#### DOCUMENT PASSAGE
The phone rings after midnight. People aren’t meant to ring after midnight. When the only people who will phone after midnight are the local hospital where Jennie is in, it can only mean one thing. Bad news. She is having difficulty in breathing, they are rushing her to the General Hospital in town.  That was Tuesday night.  Tonight she is on life support.

A cough, a sneeze. Feeling rough but you don’t think about it.  A common cold.  It passes.

It’s a war out there. Germs and diseases, viruses and bacteria. but the body is strong. It has evolved. It has built defence mechanisms. It’s got an army of anti-bodies. Anti-bodies to fight off the the common cold. That’s why it passed.

But what happens when the army looses control? What happens when there is a coup? What happens when the anti-bodies forget to stop fighting and turn on the body itself? What happens…

Welcome to Guillain Barre Syndrome.

#### DATASET SECTION

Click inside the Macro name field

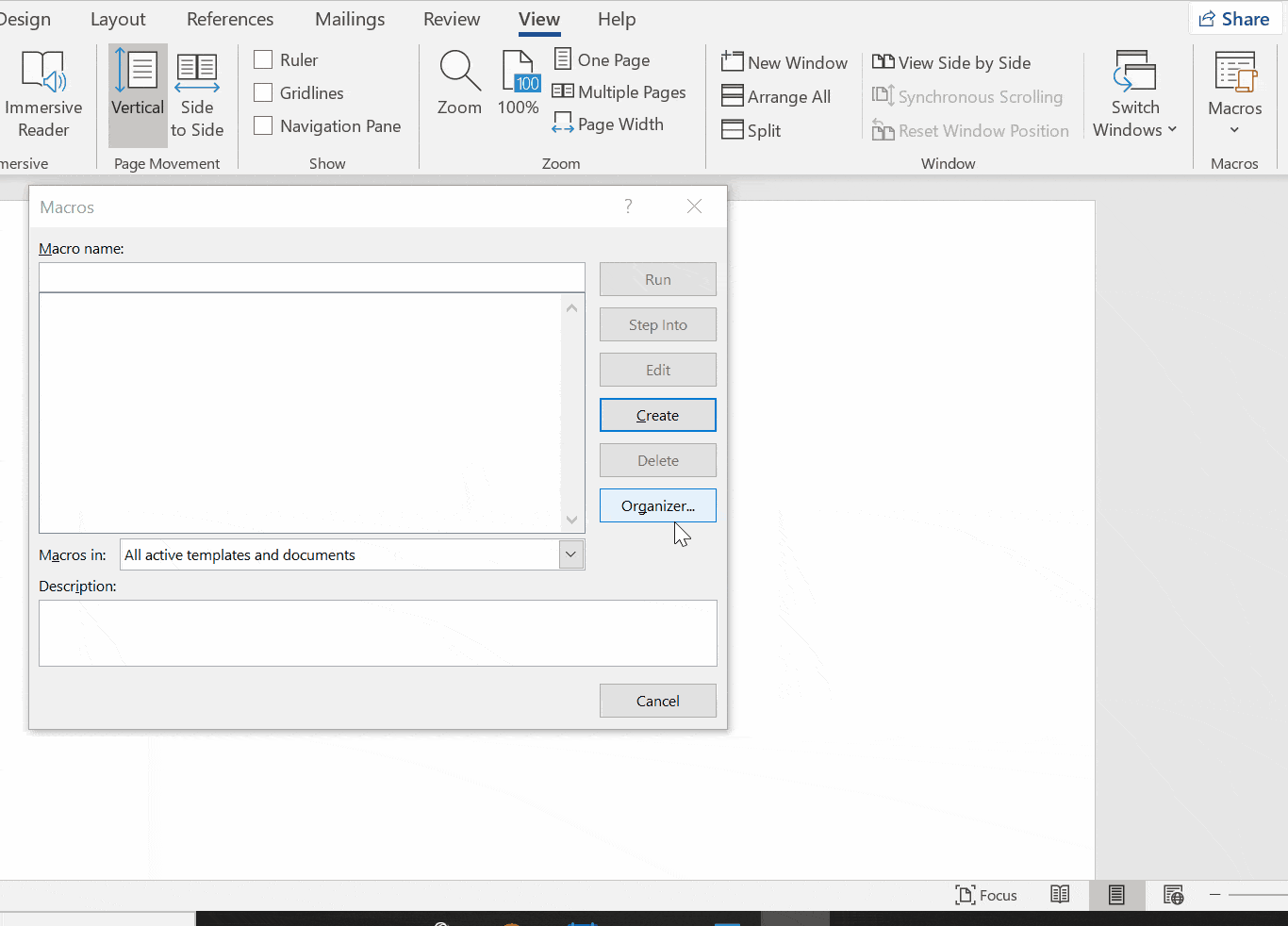(x=311, y=276)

#### WORK TO COMPLETE
In the passage about Guillain Barre Syndrome, what are all the things named in the sentence right after "It’s a war out there."?

#### SOLUTION FOR THIS EXERCISE
Germs, diseases, viruses and bacteria.